5. Refresh image digests, lockfiles, generated manifests, package repository
snapshots, SBOMs, dependency/security reports, environment docs, backup and
rollback instructions, and upgrade runbooks.
6. Preserve required GitLab migration handling:
- note whether the instance is single-node or multi-node;
- account for database and post-deploy migrations;
- keep backup and rollback instructions explicit;
- do not skip documented intermediate upgrade requirements.
7. If this repository owns a GitLab fork or custom authentication integration,
inspect MFA/WebAuthn/device-response validation code for unchecked return
values. Add fail-closed checks before any MFA challenge is accepted.
8. Add safe regression coverage where practical:
- deployment manifests resolve a patched GitLab version;
- images use patched tags or digests;
- custom MFA validation rejects forged, malformed, failed, unknown, and
mismatched device responses;
- errors and logs do not expose credential IDs, MFA material, or auth
tokens.
9. Add a PR body section named `CVE-2026-0723 operator actions` that states:
- GitLab versions before and after;
- which deployment surfaces were patched or triaged;
- whether the instance is single-node or multi-node;
- migration, backup, and rollback notes;
- whether auth/audit logs should be reviewed for the vulnerable window;
- whether forced sign-out, MFA re-registration, or credential resets need a
human owner;
- which validation commands passed.
10. Run available validation: manifest rendering, Helm template checks,
Terraform/Ansible validation, container image resolution, GitLab upgrade
dry-run or staging smoke test, custom auth unit tests, SBOM refresh,
dependency/security scans, and version checks against the deployed artifact.
11. Use PR title:
`fix(sec): remediate CVE-2026-0723 in GitLab deployment`.
## Stop conditions
- No affected self-managed GitLab deployment, image, package pin, source
install, fork, or MFA authentication surface is controlled by this
repository.
- The affected GitLab instance is owned by another team, GitLab.com, or GitLab
Dedicated; document the owner and required fixed version in `TRIAGE.md`.

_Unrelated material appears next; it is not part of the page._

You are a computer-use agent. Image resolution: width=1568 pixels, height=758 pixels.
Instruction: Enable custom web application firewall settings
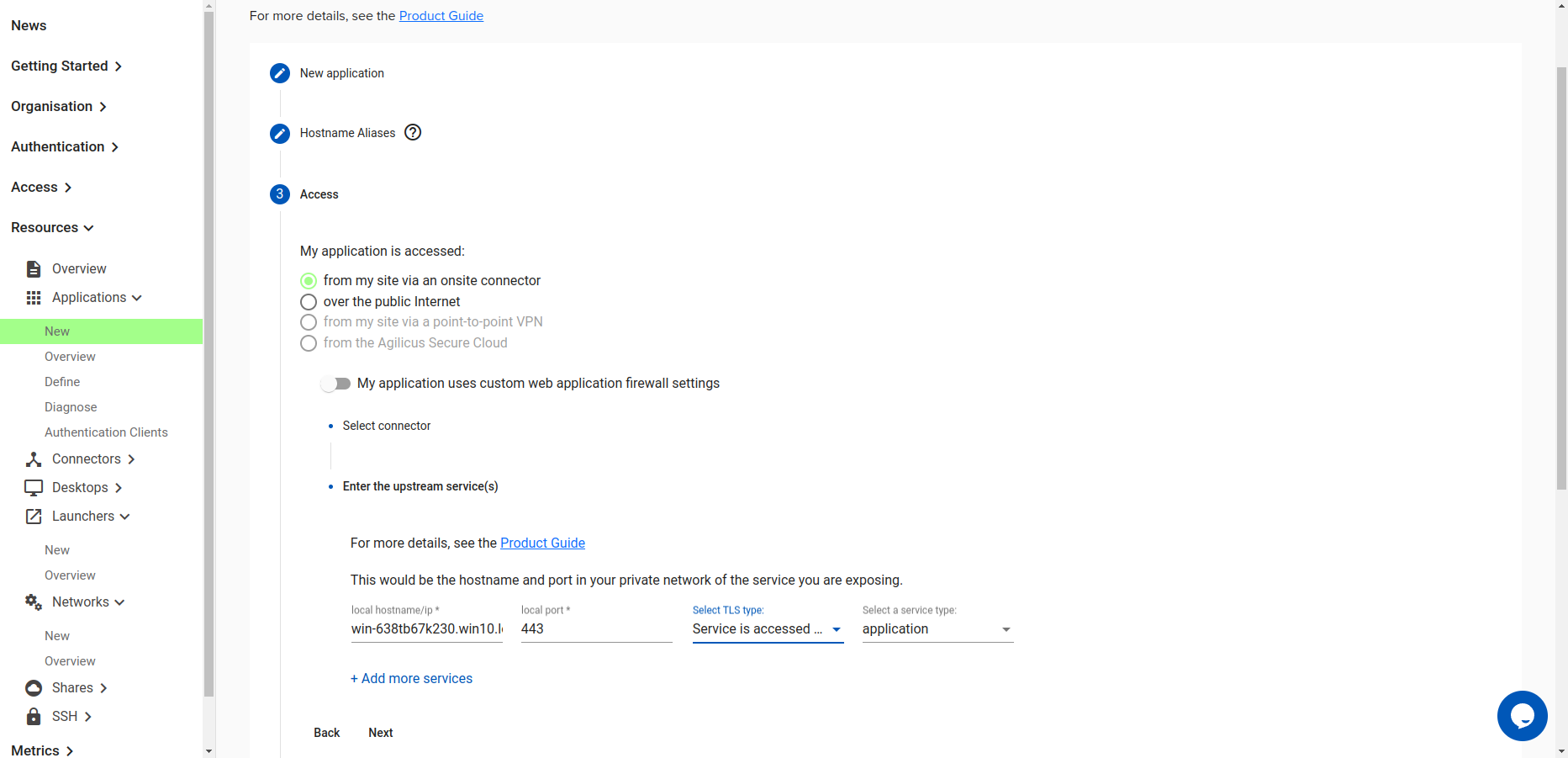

- The upgrade requires a broader GitLab release-train migration, database
migration decision, downtime window, or backup/restore approval outside this
repository's authority.
- Verification would require bypassing MFA, using real credential IDs, reading
production auth logs, querying production databases, or exposing user data.
- Validation fails for unrelated pre-existing reasons; document those failures
instead of broadening scope.
Verification - what the reviewer looks for
- No controlled deployment artifact resolves GitLab CE/EE
18.6.x <18.6.4,18.7.x <18.7.2, or18.8.x <18.8.2. - Image tags, digests, Helm values, package pins, source refs, SBOMs, generated reports, and runbooks agree on the patched GitLab version.

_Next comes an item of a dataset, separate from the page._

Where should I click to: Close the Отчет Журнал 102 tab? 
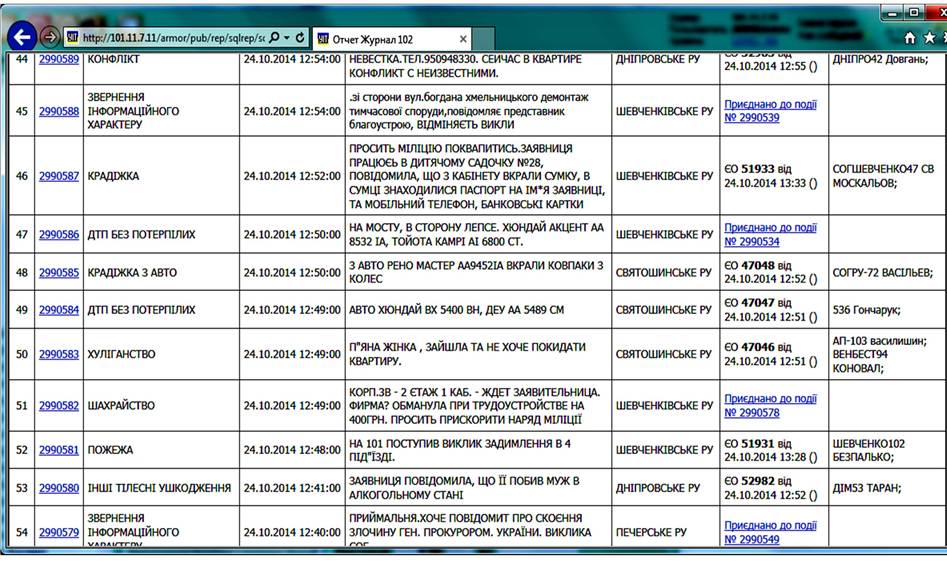[463, 39]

- Upgrade notes preserve database migration, post-deploy migration, backup, and rollback requirements.
- Any owned MFA validation code fails closed on forged or failed device responses and has regression tests.
- Operator notes identify whether auth logs, active sessions, MFA devices, or credential exposure require human follow-up.
Output contract
- Reviewer-ready PR upgrading controlled self-managed GitLab deployments to a patched supported version with aligned images, manifests, package pins, generated artifacts, SBOMs, and runbooks.

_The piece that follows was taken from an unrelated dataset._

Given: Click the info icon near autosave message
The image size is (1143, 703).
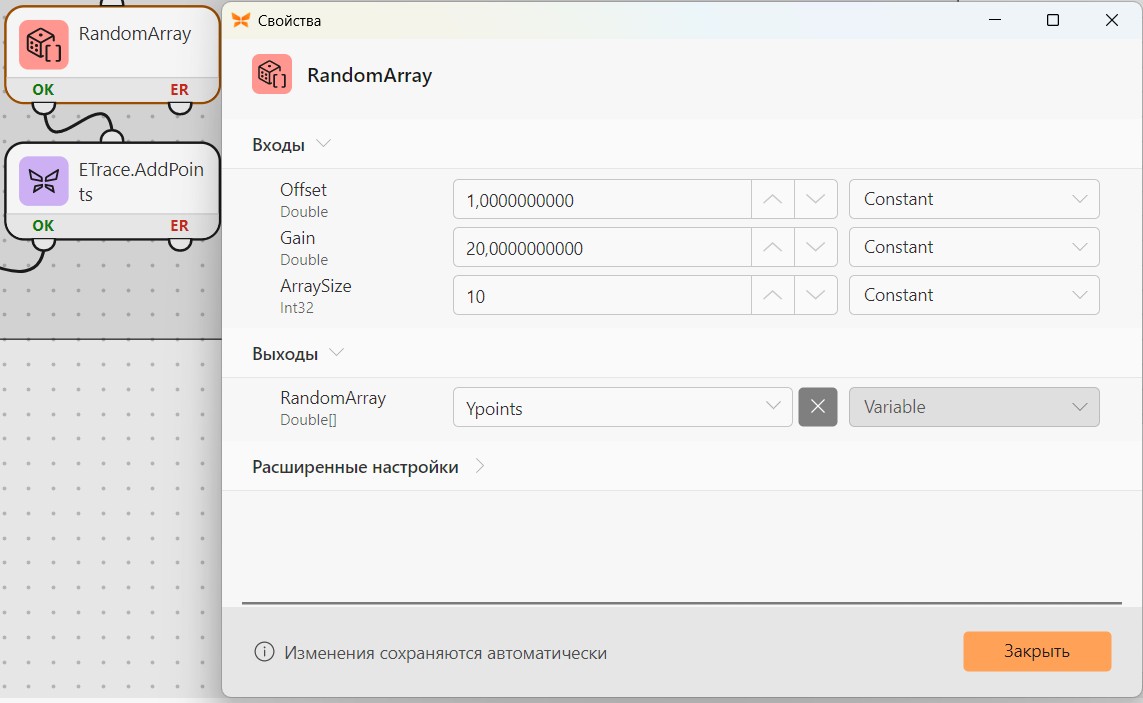Looking at the screenshot, I should pos(264,652).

- Upgrade notes preserving migration, post-deploy migration, backup, rollback, single-node/multi-node, and downtime requirements.
- Safe version or MFA validation checks that avoid printing credential IDs, MFA material, auth tokens, user emails, or production auth logs.
TRIAGE.mdwhen the affected instance, GitLab fork, deployment artifact, or operator follow-up is owned outside this repository.
Watch for
- Updating a Helm value while Terraform, image digests, or an Omnibus package mirror still deploys a vulnerable GitLab version.
- Treating GitLab Runner upgrades as the fix when the vulnerable surface is the GitLab application authentication service.
- Skipping migration and backup notes for single-node self-managed instances.
- Logging credential IDs or MFA device data while investigating the vulnerable window.
- Disabling MFA or SSO temporarily without a documented, approved containment decision.